Rewrite the records from the line with "You are a GUI agent. The screenshot is 1440×834." to the line with "home page (192, 514)", replacing "target" with "element" and leaving everything else unchanged.

» THE DATA:
====

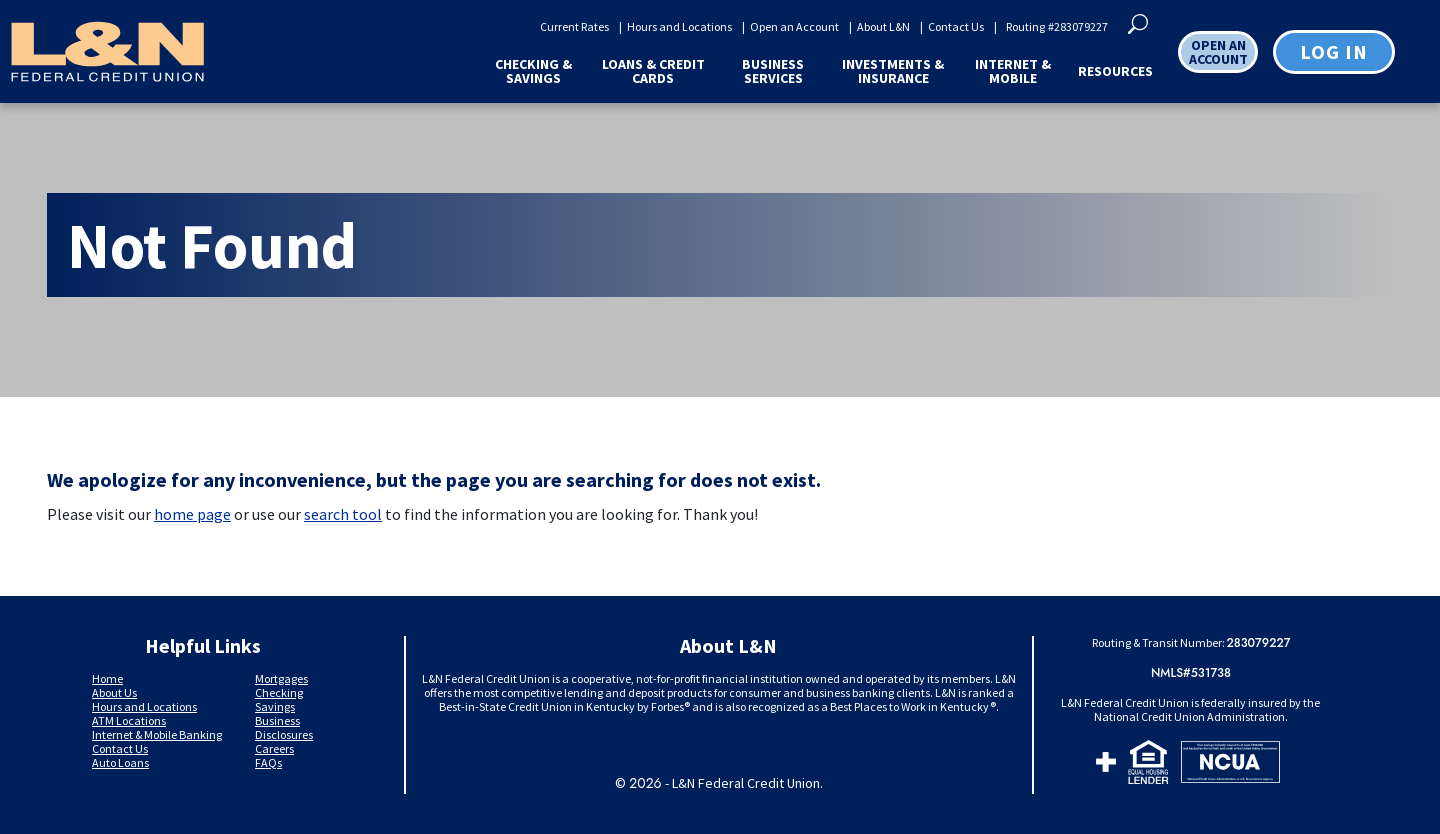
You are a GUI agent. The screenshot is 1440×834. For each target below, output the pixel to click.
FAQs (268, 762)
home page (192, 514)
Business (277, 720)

====

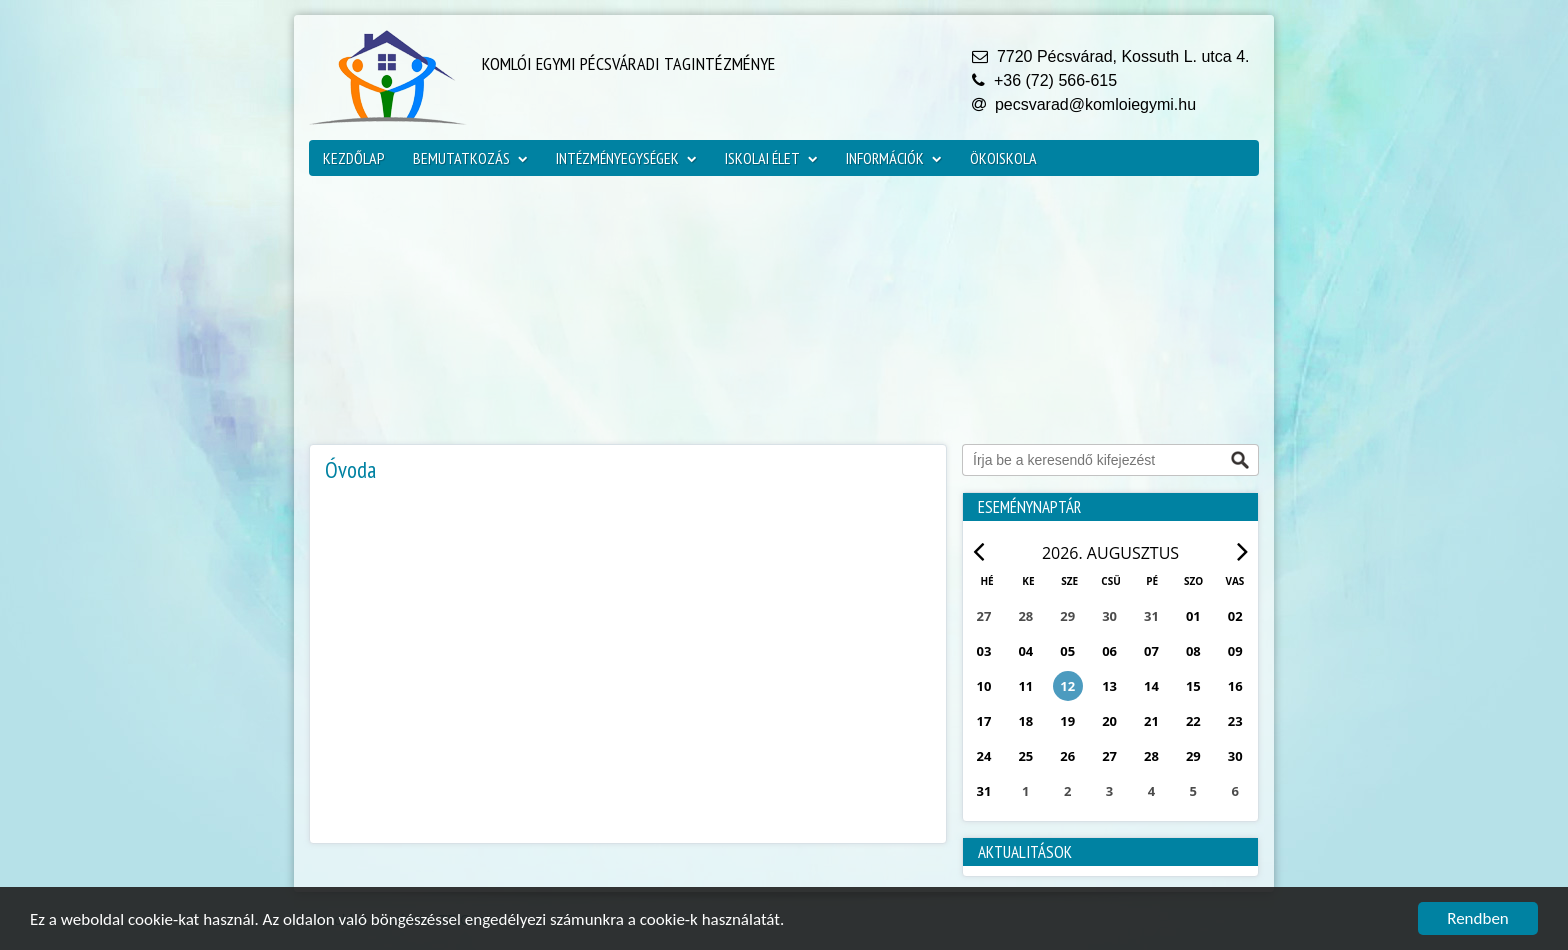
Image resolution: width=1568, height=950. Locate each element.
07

====

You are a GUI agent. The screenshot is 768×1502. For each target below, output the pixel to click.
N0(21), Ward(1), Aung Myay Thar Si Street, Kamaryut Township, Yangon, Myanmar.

====

» EXERCISE SOLUTION:
You are a GUI agent. The screenshot is 1440×834. For each element below, output the pixel to click.
FAQs (268, 762)
home page (192, 514)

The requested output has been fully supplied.